## start
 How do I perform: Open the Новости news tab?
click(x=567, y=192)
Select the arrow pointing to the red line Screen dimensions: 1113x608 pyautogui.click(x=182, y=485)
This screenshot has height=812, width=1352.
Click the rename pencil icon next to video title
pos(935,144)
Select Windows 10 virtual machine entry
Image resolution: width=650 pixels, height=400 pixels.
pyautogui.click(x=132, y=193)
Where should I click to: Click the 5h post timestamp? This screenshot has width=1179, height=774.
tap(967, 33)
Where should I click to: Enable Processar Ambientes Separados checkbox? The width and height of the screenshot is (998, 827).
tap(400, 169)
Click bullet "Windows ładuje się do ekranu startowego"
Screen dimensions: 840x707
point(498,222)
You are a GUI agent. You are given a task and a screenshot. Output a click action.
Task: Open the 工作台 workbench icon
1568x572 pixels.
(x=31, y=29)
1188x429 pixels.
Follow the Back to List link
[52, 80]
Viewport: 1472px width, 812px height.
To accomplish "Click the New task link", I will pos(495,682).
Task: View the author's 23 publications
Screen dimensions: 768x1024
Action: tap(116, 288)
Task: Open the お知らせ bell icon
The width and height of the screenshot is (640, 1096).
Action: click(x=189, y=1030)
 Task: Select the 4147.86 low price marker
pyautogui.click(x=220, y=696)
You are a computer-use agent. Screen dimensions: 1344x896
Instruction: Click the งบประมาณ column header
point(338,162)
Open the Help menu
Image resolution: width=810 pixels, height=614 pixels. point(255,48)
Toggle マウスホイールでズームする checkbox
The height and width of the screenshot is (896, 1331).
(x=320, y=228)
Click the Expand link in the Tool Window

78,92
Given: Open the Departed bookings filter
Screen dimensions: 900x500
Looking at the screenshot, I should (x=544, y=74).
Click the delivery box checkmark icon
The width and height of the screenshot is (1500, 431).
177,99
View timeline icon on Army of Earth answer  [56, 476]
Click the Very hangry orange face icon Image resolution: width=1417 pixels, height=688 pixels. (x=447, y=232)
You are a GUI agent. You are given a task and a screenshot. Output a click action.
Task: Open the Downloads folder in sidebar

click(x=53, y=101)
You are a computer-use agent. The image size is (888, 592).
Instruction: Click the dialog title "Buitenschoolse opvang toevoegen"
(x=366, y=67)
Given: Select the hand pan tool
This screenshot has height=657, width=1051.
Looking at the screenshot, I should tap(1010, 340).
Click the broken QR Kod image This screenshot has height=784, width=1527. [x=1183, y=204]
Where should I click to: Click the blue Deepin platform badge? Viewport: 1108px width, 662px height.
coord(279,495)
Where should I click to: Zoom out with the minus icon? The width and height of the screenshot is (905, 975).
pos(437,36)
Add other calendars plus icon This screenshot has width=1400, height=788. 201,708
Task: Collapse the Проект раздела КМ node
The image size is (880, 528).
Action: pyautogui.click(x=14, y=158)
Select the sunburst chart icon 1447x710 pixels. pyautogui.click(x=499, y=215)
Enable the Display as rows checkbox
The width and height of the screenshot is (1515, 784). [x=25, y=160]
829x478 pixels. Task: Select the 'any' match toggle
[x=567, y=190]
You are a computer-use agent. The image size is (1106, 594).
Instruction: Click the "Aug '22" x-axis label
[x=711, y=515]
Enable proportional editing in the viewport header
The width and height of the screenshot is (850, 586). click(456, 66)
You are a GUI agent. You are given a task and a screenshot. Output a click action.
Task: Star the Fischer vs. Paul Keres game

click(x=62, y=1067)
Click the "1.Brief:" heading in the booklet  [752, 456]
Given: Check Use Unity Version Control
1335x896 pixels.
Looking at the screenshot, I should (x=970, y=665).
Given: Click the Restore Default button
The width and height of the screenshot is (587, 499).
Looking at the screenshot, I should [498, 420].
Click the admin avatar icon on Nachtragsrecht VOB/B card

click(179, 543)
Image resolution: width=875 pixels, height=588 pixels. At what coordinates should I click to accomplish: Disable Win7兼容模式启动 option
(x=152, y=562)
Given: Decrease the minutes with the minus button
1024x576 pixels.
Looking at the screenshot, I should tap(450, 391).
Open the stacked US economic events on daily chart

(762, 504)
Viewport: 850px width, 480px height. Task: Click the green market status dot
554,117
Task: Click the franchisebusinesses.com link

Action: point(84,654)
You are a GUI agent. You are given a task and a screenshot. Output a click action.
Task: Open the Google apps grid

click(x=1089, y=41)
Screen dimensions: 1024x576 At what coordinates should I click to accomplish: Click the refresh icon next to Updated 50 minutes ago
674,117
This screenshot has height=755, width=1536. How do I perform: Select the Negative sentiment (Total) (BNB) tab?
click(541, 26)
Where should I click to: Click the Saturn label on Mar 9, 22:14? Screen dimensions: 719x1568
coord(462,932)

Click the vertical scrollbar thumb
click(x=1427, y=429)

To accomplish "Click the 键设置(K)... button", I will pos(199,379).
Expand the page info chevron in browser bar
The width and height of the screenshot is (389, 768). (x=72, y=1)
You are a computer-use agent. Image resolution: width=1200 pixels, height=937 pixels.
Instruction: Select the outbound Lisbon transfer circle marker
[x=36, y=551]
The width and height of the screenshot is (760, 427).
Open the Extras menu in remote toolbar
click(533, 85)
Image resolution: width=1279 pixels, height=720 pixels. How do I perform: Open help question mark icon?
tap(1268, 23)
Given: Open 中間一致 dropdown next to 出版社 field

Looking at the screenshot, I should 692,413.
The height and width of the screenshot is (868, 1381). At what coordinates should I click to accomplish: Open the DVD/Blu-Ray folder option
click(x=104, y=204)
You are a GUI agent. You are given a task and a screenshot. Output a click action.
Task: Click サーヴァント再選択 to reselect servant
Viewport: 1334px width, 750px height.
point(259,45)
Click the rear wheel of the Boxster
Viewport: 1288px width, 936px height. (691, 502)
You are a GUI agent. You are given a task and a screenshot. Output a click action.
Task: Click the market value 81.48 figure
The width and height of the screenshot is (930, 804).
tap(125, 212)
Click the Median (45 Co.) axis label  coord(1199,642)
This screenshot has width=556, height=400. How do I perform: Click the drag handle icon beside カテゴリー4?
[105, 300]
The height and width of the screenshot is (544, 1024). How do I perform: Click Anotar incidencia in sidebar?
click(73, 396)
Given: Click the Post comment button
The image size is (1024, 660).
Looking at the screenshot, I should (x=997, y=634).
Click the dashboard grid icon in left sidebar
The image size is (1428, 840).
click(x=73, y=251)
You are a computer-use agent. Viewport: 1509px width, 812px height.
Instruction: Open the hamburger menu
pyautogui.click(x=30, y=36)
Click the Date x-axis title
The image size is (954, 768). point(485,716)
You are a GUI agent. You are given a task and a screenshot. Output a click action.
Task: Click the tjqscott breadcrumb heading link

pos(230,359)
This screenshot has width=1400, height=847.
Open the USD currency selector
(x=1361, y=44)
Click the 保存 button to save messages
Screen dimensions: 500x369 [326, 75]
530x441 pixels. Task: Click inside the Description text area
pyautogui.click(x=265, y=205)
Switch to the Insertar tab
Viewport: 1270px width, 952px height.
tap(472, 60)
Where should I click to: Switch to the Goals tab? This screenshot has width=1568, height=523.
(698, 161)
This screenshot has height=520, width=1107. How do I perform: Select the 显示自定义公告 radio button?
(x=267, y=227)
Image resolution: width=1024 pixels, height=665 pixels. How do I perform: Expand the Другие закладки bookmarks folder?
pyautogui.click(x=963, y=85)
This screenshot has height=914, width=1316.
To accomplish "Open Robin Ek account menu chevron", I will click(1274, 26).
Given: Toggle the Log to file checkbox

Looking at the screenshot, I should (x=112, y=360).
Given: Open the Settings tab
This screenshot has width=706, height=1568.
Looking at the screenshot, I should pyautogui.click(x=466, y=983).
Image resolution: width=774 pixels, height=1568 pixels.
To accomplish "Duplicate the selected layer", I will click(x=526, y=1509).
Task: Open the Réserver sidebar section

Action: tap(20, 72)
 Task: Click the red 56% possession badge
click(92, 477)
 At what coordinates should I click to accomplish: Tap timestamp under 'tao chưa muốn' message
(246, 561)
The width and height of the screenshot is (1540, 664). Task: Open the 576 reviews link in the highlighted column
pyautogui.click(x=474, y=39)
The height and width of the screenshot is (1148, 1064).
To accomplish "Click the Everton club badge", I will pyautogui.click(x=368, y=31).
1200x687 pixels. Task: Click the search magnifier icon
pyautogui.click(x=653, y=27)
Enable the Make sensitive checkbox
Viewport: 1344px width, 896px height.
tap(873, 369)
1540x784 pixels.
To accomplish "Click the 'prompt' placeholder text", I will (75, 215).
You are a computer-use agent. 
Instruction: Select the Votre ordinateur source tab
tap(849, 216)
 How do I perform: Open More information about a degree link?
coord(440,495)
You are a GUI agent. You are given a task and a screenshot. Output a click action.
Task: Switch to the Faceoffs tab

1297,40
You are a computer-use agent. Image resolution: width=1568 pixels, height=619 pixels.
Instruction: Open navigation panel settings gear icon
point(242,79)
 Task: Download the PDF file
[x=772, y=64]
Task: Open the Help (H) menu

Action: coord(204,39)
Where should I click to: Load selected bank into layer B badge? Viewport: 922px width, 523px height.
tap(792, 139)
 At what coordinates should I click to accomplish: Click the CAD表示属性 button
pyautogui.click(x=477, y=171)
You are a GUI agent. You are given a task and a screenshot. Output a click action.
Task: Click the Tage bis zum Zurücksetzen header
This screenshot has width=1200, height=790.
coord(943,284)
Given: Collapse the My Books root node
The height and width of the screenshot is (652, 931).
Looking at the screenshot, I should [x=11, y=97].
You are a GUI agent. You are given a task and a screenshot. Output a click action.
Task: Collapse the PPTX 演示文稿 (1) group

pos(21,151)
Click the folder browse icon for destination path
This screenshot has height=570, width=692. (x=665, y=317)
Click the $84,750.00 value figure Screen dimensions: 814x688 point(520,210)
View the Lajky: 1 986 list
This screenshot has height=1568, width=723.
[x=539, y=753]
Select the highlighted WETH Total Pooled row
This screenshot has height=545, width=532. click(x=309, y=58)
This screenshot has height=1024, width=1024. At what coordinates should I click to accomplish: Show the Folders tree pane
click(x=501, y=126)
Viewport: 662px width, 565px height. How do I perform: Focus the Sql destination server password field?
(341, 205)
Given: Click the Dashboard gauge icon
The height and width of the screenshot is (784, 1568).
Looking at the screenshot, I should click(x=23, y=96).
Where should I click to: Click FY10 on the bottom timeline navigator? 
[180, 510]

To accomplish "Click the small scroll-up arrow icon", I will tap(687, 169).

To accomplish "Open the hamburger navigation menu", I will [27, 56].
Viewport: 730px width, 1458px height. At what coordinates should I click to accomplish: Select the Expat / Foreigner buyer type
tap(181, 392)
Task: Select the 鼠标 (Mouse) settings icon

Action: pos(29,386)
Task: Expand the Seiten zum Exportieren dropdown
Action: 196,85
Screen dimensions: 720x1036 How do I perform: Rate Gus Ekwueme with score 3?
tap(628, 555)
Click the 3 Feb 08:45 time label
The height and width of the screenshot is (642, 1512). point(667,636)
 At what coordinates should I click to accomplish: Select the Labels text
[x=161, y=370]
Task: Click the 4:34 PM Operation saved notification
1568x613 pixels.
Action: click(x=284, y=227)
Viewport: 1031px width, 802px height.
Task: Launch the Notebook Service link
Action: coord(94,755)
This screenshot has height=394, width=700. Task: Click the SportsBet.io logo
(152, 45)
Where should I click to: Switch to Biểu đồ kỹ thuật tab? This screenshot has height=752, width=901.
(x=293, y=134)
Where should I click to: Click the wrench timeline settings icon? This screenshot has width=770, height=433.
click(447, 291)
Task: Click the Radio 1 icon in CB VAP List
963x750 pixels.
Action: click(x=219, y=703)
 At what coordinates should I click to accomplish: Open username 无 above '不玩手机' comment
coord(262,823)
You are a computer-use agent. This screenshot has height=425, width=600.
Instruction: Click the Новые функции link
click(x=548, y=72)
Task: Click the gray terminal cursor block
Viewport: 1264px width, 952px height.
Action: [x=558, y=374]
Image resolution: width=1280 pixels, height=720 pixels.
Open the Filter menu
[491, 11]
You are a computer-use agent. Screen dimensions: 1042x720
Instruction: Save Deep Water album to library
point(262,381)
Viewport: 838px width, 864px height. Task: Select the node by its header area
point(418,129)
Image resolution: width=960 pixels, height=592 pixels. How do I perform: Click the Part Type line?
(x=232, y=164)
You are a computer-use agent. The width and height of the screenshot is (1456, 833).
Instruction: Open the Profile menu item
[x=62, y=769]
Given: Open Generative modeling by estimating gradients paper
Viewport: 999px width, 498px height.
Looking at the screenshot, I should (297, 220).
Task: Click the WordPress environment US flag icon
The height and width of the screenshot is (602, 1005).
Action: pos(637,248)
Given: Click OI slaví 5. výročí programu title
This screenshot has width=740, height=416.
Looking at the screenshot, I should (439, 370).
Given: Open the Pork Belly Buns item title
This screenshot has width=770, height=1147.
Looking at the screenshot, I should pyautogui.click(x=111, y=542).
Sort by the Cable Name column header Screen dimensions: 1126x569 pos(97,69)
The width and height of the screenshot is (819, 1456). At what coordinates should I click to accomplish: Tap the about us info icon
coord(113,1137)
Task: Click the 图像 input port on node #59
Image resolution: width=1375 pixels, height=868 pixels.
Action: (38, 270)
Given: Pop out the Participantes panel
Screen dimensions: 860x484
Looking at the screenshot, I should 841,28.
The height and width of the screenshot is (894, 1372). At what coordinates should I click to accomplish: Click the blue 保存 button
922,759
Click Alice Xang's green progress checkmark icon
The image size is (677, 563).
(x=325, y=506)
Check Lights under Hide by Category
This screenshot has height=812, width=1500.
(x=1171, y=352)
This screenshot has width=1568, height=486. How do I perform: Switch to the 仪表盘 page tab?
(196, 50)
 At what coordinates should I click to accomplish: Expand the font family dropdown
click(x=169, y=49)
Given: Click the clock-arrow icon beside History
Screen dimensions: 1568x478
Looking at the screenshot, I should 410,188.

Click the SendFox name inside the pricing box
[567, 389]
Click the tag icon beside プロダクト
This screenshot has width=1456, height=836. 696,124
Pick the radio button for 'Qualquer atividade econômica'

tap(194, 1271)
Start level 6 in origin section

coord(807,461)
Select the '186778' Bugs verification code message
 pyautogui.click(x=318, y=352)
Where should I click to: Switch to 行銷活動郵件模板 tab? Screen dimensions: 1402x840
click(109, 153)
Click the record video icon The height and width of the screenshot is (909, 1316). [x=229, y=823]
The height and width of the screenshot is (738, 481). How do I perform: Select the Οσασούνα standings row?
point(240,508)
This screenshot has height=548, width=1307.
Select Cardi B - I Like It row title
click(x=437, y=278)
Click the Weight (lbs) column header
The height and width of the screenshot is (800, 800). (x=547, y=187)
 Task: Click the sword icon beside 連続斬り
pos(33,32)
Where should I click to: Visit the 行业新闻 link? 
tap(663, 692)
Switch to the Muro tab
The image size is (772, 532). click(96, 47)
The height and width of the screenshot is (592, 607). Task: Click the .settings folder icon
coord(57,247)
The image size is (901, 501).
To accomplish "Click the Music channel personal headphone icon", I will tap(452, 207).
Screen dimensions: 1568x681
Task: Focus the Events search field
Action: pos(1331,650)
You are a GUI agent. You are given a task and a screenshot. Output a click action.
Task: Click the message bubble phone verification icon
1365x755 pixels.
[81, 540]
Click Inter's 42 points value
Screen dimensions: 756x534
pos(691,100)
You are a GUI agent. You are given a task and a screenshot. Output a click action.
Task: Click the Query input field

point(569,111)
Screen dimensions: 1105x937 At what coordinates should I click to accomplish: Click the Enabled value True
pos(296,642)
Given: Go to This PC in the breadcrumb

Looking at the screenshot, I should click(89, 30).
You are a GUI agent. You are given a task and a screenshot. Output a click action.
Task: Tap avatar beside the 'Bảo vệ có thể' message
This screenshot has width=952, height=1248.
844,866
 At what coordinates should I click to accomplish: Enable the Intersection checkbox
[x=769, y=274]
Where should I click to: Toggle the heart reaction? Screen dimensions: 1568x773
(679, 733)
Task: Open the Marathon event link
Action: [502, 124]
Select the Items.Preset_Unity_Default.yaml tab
## end
**Given task:** Copy the entries from the start through the line containing "point(498,222)", replacing "Screen dimensions" with "Display size" throughout and leaving everything else unchanged.

**Written answer:**
 How do I perform: Open the Новости news tab?
click(x=567, y=192)
Select the arrow pointing to the red line Display size: 1113x608 pyautogui.click(x=182, y=485)
This screenshot has height=812, width=1352.
Click the rename pencil icon next to video title
pos(935,144)
Select Windows 10 virtual machine entry
Image resolution: width=650 pixels, height=400 pixels.
pyautogui.click(x=132, y=193)
Where should I click to: Click the 5h post timestamp? This screenshot has width=1179, height=774.
tap(967, 33)
Where should I click to: Enable Processar Ambientes Separados checkbox? The width and height of the screenshot is (998, 827).
tap(400, 169)
Click bullet "Windows ładuje się do ekranu startowego"
Display size: 840x707
point(498,222)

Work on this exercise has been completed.